Understanding ZFS System Attributes
Like most filesystems, ZFS faces the file attribute problem. It has a bunch of file attributes, both visible ones like the permission mode and the owner and internal ones like the parent directory of things and file generation number, and it needs to store them somehow. But rather than using fixed on-disk structures like everyone else, ZFS has come up with a novel storage scheme for them, one that simultaneously deals with both different types of ZFS dnodes wanting different sets of attributes and the need to evolve attributes over time. In the grand tradition of computer science, ZFS does it with an extra level of indirection.
Like most filesystems, ZFS puts these attributes in dnodes using
some extra space (in what is called the dnode 'bonus buffer').

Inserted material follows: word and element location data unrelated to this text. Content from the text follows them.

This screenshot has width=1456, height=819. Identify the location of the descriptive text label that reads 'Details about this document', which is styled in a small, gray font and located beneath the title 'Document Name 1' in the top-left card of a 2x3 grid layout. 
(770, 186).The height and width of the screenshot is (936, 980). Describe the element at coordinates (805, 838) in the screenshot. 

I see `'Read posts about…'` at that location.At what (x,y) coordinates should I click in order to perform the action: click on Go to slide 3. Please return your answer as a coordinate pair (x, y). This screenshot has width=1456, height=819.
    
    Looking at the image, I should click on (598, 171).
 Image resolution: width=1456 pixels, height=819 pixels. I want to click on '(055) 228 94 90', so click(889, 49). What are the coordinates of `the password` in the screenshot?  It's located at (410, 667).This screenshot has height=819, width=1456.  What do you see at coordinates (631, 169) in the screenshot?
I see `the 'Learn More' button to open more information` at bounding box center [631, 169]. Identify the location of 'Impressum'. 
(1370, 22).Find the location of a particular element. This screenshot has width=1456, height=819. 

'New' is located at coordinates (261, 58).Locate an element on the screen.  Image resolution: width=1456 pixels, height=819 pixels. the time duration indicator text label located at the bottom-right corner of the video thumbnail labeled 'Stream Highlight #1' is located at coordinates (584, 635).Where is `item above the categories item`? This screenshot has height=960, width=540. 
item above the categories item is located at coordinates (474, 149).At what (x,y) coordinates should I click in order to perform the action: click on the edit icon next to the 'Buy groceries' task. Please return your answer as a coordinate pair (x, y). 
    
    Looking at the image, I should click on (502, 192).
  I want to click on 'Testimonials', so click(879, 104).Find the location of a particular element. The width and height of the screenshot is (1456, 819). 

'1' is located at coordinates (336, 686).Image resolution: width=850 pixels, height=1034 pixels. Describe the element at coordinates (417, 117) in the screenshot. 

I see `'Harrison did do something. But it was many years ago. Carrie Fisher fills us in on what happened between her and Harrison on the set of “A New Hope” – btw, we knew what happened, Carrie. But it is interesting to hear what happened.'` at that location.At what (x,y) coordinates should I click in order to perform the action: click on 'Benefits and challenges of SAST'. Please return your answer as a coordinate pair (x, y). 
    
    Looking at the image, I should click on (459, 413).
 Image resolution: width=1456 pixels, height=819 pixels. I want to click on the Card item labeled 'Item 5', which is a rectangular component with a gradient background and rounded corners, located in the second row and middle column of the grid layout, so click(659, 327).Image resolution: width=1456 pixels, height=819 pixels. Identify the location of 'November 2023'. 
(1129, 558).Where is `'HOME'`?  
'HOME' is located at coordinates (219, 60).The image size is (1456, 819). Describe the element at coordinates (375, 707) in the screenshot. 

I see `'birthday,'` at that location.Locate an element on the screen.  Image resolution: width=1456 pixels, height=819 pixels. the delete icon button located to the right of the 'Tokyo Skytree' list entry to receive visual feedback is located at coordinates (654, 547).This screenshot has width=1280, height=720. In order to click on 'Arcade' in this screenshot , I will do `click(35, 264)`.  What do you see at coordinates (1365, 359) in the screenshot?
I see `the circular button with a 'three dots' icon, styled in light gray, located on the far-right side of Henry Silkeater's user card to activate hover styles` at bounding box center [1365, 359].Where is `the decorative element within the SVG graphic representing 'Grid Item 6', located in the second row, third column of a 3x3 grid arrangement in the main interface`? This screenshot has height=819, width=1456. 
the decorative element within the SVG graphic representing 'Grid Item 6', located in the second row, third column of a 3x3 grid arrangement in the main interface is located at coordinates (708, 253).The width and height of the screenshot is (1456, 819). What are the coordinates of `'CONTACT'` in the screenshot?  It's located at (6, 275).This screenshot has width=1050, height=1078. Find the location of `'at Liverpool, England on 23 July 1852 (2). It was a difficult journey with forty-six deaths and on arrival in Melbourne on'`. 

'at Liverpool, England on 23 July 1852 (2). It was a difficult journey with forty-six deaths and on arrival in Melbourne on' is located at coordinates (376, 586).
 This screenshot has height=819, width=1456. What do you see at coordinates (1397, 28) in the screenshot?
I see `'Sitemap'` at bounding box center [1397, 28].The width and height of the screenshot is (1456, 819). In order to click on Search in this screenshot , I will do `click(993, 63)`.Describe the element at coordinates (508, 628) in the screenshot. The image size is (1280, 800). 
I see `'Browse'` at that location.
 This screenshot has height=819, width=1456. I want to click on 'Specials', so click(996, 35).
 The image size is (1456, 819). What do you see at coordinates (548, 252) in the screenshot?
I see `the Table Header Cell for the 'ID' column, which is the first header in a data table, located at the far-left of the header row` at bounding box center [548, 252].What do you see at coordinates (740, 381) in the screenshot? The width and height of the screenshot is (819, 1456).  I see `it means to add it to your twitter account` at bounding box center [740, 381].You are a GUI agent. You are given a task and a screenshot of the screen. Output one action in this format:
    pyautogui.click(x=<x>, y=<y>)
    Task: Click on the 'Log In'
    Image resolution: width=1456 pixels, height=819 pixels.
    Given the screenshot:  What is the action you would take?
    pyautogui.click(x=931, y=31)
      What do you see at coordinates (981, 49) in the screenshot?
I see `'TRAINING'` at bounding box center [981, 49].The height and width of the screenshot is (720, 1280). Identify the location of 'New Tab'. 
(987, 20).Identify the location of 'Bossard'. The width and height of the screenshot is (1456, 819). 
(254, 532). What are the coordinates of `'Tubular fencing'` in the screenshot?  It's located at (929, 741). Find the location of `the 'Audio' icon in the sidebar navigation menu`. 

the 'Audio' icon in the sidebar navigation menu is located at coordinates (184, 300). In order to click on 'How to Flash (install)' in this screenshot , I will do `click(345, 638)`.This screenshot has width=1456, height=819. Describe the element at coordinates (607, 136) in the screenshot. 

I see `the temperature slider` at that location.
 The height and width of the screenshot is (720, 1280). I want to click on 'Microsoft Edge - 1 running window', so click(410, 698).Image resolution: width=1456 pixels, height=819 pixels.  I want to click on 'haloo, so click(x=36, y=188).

However, the ZFS trick is that whatever system attributes a dnode
has are simply packed into that space without being organized into
formal structures with a fixed order of attributes. Code that uses
system attributes retrieves them from dnodes indirectly by asking
for, say, the
ZPL_PARENT of a dnode; it never cares exactly how
they're packed into a given dnode. However, obviously something
One way to implement this would be some sort of tagged storage, where each attribute in the dnode was actually a key/value pair. However, this would require space for all of those keys, so ZFS is more clever. ZFS observes that in practice there are only a relatively small number of different sets of attributes that are ever stored together in dnodes, so it simply numbers each distinct attribute layout that ever gets used in the dataset, and then the dnode just stores the layout number along with the attribute values (in their defined order). As far as I can tell from the code, you don't have to pre-register all of these attribute layouts. Instead, the code simply sets attributes on dnodes in memory, then when it comes time to write out the dnode in its on-disk format ZFS checks to see if the set of attributes matches a known layout or if a new attribute layout needs to be set up and registered.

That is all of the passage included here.